A pilot study, published in the Journal of Cancer Therapy, reveals that percutaneous cryoablation of early-stage, low-risk breast cancer tumours smaller than 15mm presents a potential substitute for lumpectomy. 

Investigators, Hinsanoro Kawamoto (Department of Breast Surgery, Breast and Imaging Center, StMarianna) and colleagues report “encouraging short- to mid-term oncology results with good cosmesis outcomes” for the procedure.  

They highlight that patients would be able to benefit from local anaesthesia in an outpatient setting and a shorter recovery period. 

The pilot study enrolled eight patients and set out to evaluate the feasibility, safety, and cosmetic outcomes of percutaneous cryoablation of breast intraductal carcinoma lesions, as well as post-cryoablation magnetic resonance imaging (MRI) as a follow-up tool for detection of residual malignancies and local recurrences.  

“We are excited to see the publication of these data from an independent study which further supports the use of our ProSense cryoablation system to eliminate small malignant lesions in the breast instead of performing breast surgery under general anaesthesia,” commented Eyal Shamir, chief executive officer of IceCure.

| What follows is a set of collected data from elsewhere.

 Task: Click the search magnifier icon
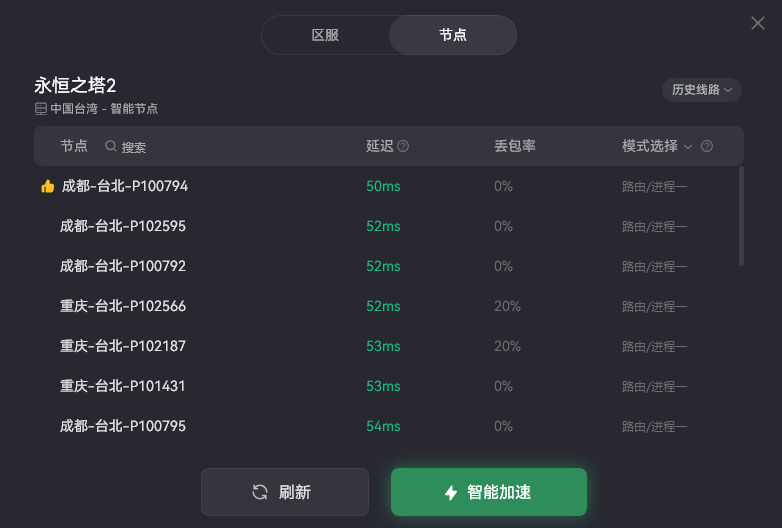pos(111,146)
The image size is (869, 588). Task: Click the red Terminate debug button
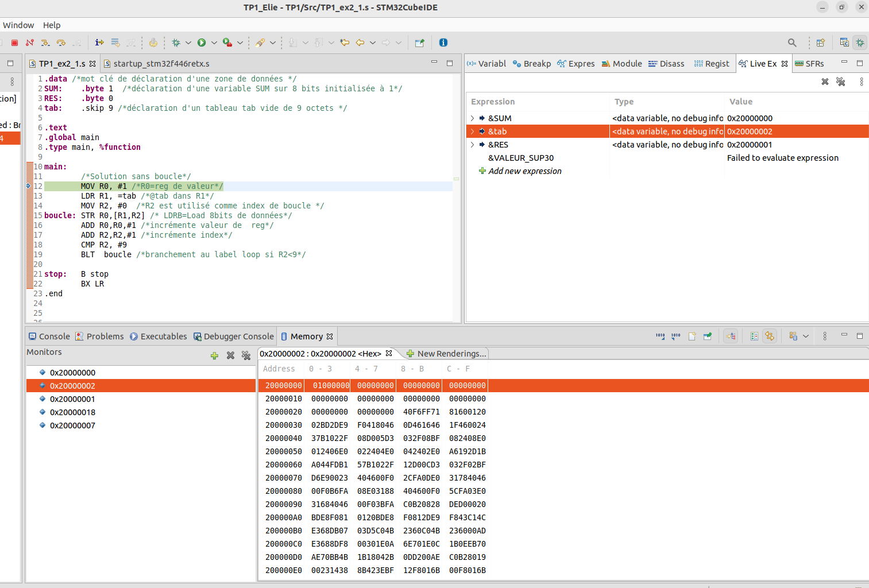15,42
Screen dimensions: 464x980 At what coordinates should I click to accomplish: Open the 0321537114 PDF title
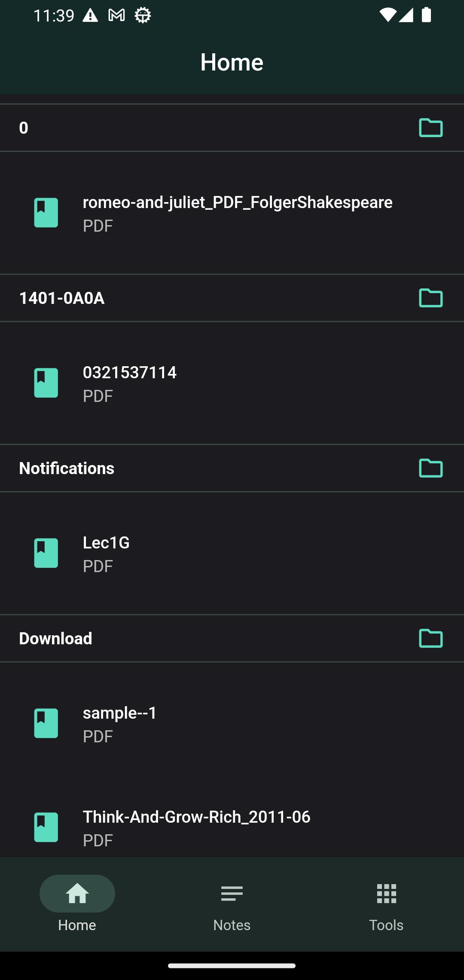pos(130,372)

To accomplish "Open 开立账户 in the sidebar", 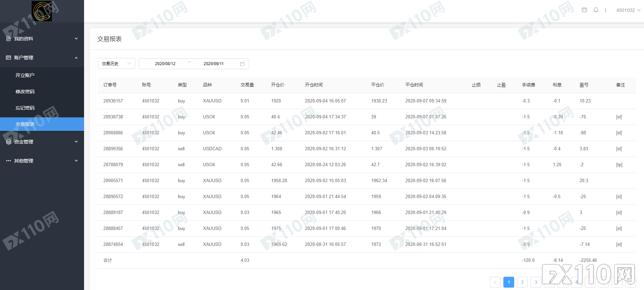I will pyautogui.click(x=25, y=75).
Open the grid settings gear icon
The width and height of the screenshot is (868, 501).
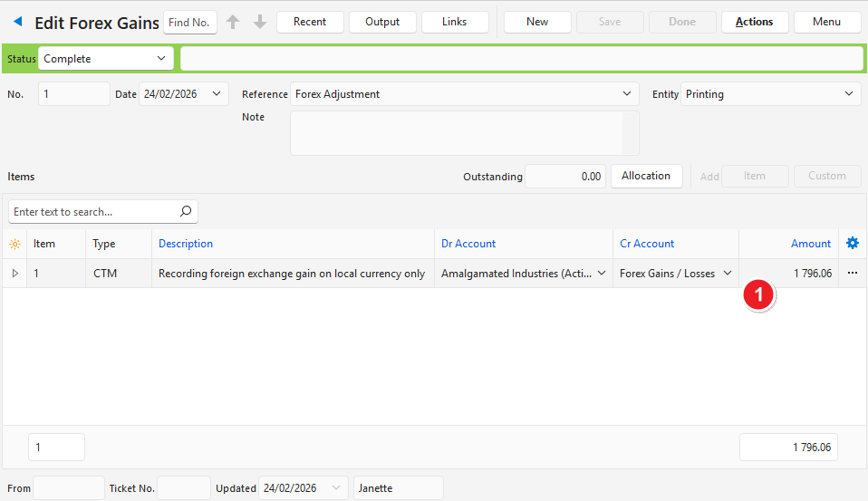852,244
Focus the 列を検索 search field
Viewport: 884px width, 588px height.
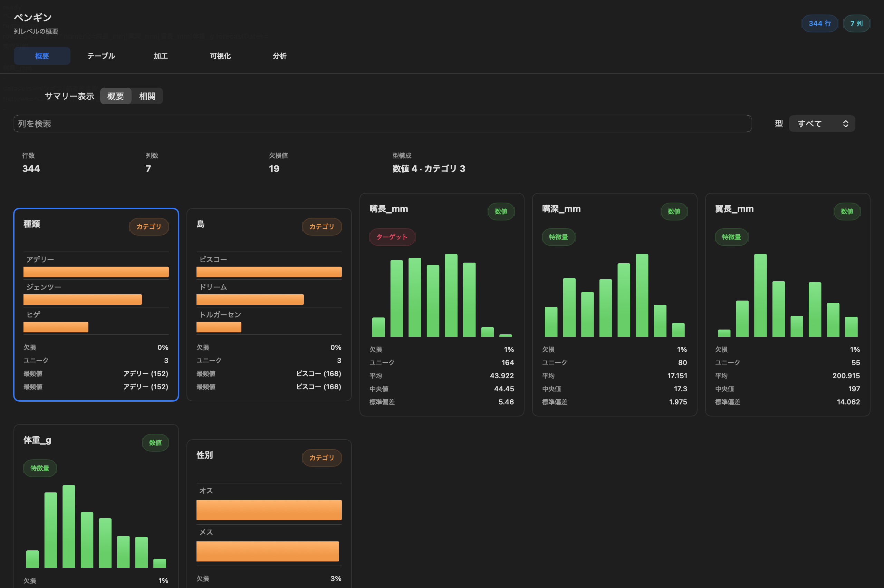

A press release from the company states: “The independent study conducted at the St Marianna University Breast and Imaging Center enrolled eight women, 53–72 years of age. Percutaneous ultrasound-guided cryoablation of the breast tumour was performed using IceCure’s ProSense, under local anaesthesia without the need for subsequent resection. The procedure lasted for 40 minutes on average. All patients received radiation and endocrine therapies. The patients were followed using vacuum-assisted biopsy (VAB), mammography (MG), MRI, and Moiré Topography for cosmetic outcomes.”

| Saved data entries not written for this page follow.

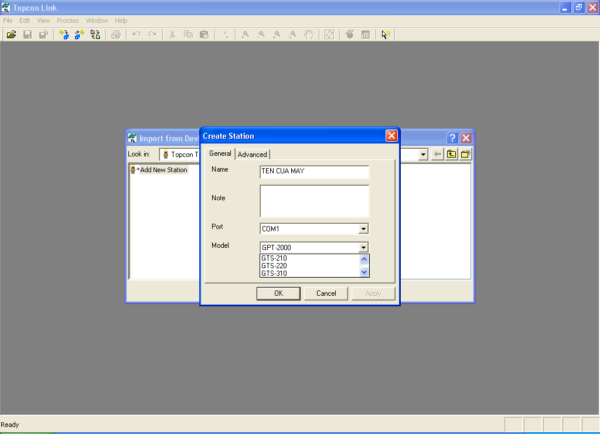Expand the Port COM1 dropdown
The width and height of the screenshot is (600, 434).
(x=364, y=228)
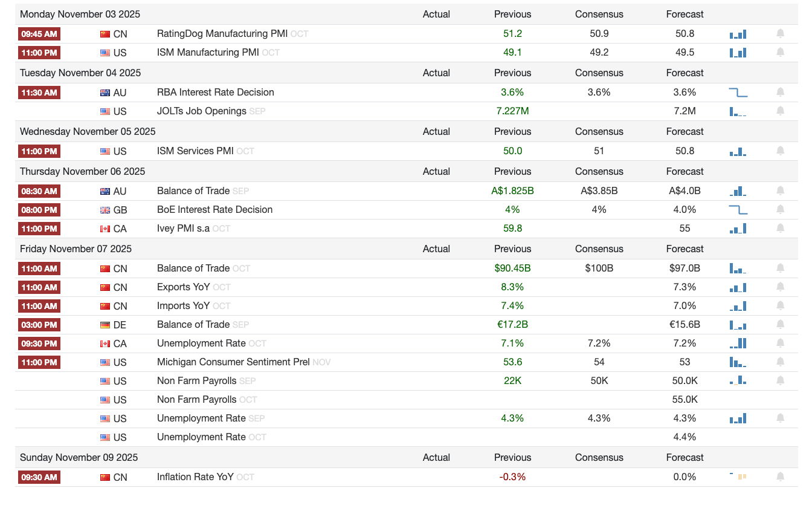Image resolution: width=812 pixels, height=508 pixels.
Task: Click the yellow chart icon for Inflation Rate YoY
Action: click(x=738, y=477)
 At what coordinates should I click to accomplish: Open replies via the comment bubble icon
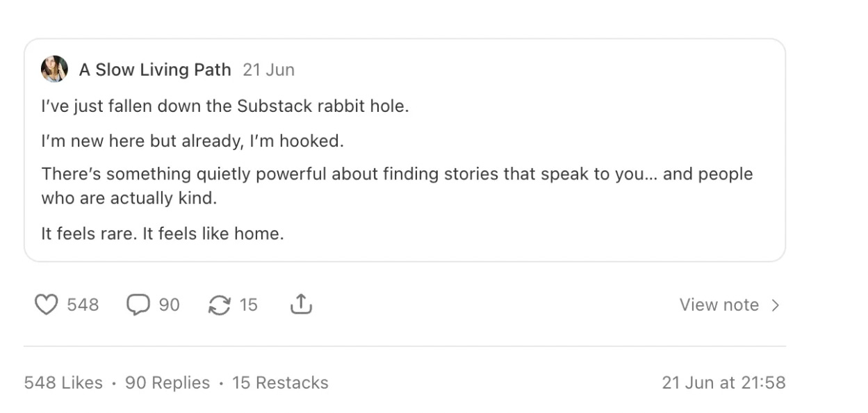[x=139, y=305]
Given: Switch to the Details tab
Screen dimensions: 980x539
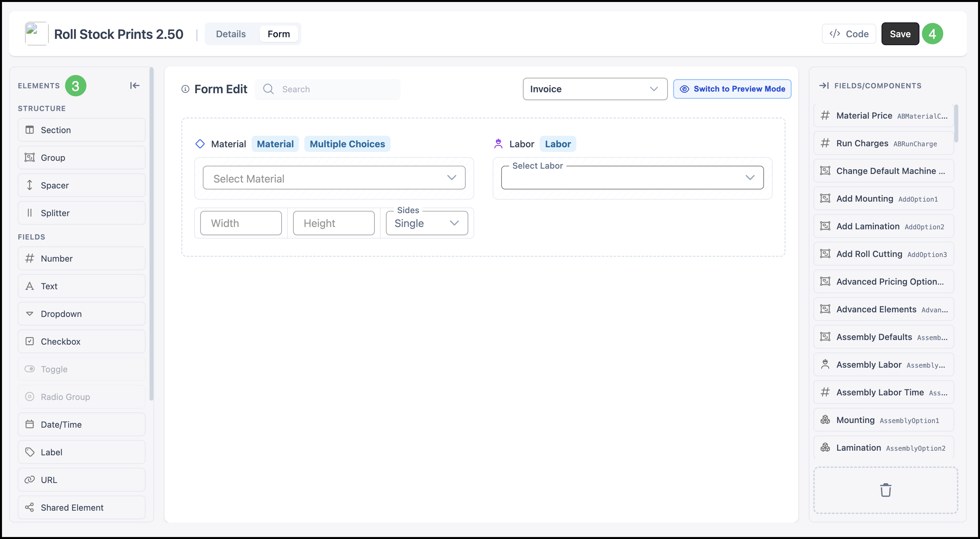Looking at the screenshot, I should coord(231,34).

In September 2021, IceCure announced an Annals of Surgical Oncology publication authored by Richard Fine (West Comprehensive Breast Center, Germantown, USA) and colleagues. The article reported results previously announced at the American Society of Breast Surgeons Annual Meeting, that at a mean of 34.83 months following treatment with the ProSense cryoablation system, only 2.06% (four of 194 patients) experienced cancer recurrence.

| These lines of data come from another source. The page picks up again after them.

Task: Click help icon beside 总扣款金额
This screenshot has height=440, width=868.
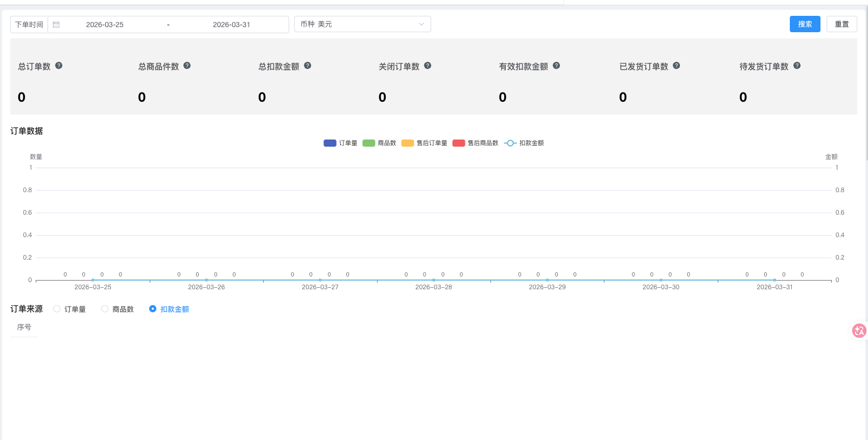Action: [308, 65]
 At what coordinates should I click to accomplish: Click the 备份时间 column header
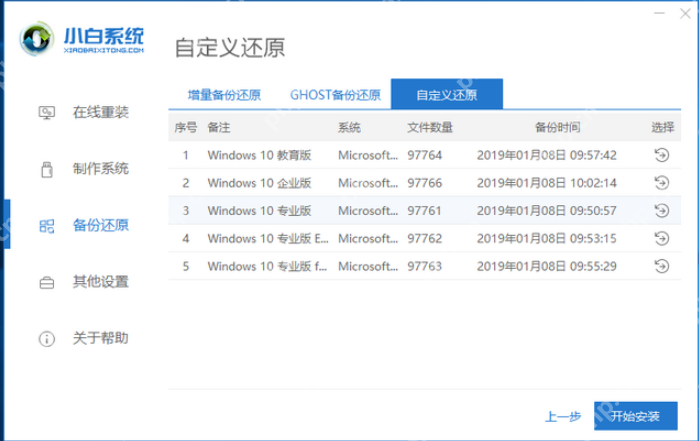[557, 128]
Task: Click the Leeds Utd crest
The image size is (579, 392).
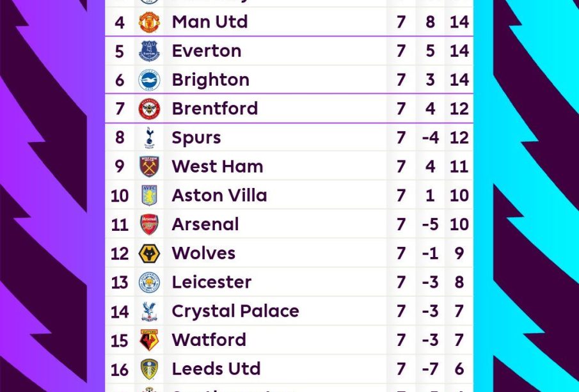Action: coord(149,369)
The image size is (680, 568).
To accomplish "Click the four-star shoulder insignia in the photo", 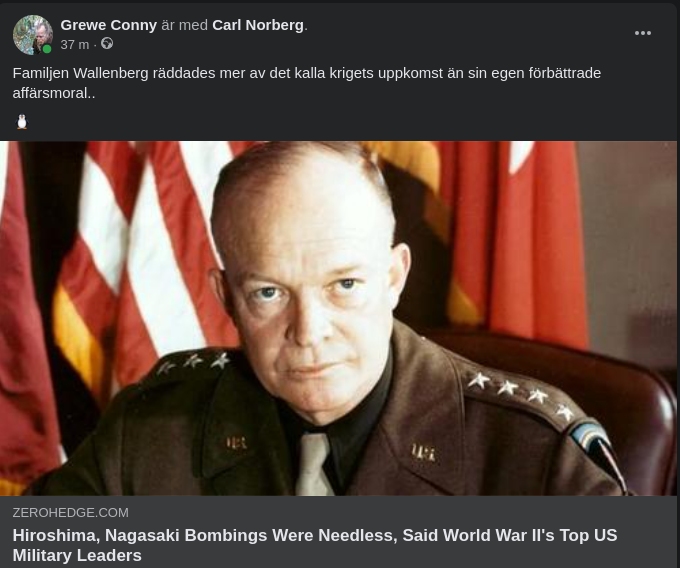I will coord(520,397).
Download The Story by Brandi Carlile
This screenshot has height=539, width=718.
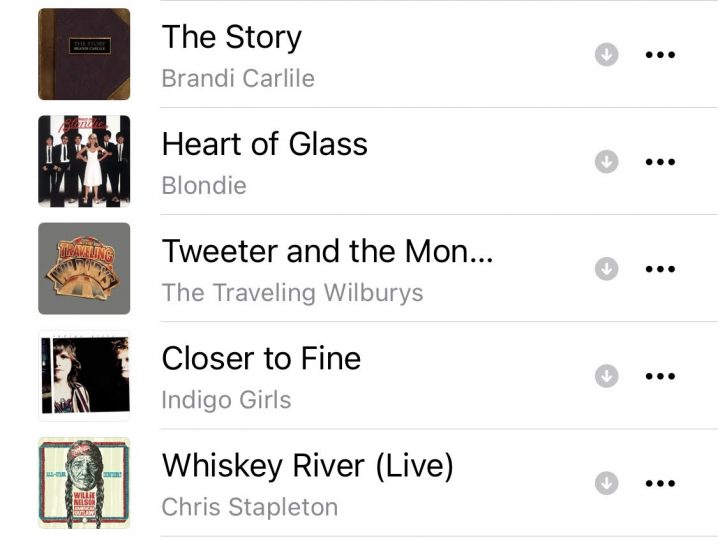(x=606, y=54)
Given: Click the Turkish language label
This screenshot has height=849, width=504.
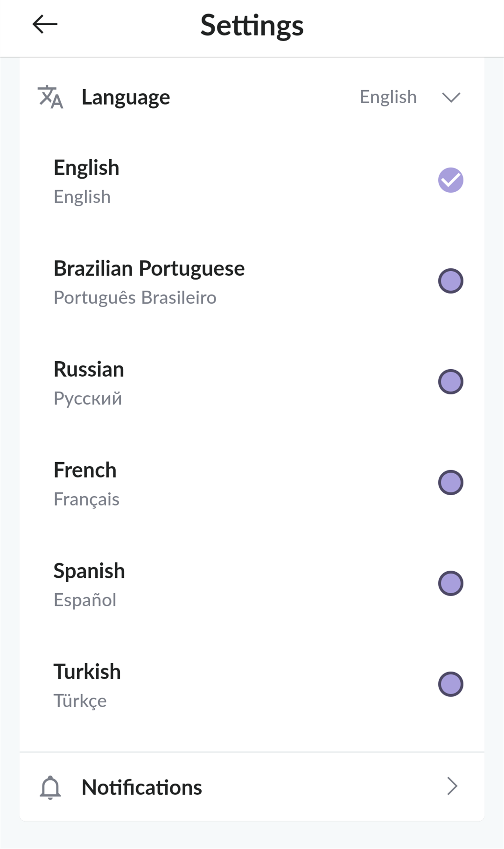Looking at the screenshot, I should click(87, 672).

The ICE3 trial commenced in 2014 and was conducted at 19 US hospitals, including Columbia University Medical Center and Mount Sinai Beth, Isarel. The trial enrolled and treated 194 patients (average age of 75) with low-risk, early-stage breast cancer tumours measuring up to 1.5cm. 

Fine and colleagues conclude: “Breast cryoablation presents a promising alternative to surgery while offering the benefits of a minimally-invasive procedure with minimal risks.” Fine stated that “the three-year ICE3 trial results highlighting the efficacy and safety of the procedure in this patient group are extremely promising for breast cryoablation. Being able to provide a minimally-invasive option for treating appropriate low-risk patients represents a dramatic improvement in care. The procedure is quick, painless and can be delivered with local anaesthesia in doctors’ offices, with minimal recovery time and excellent cosmetic outcomes.”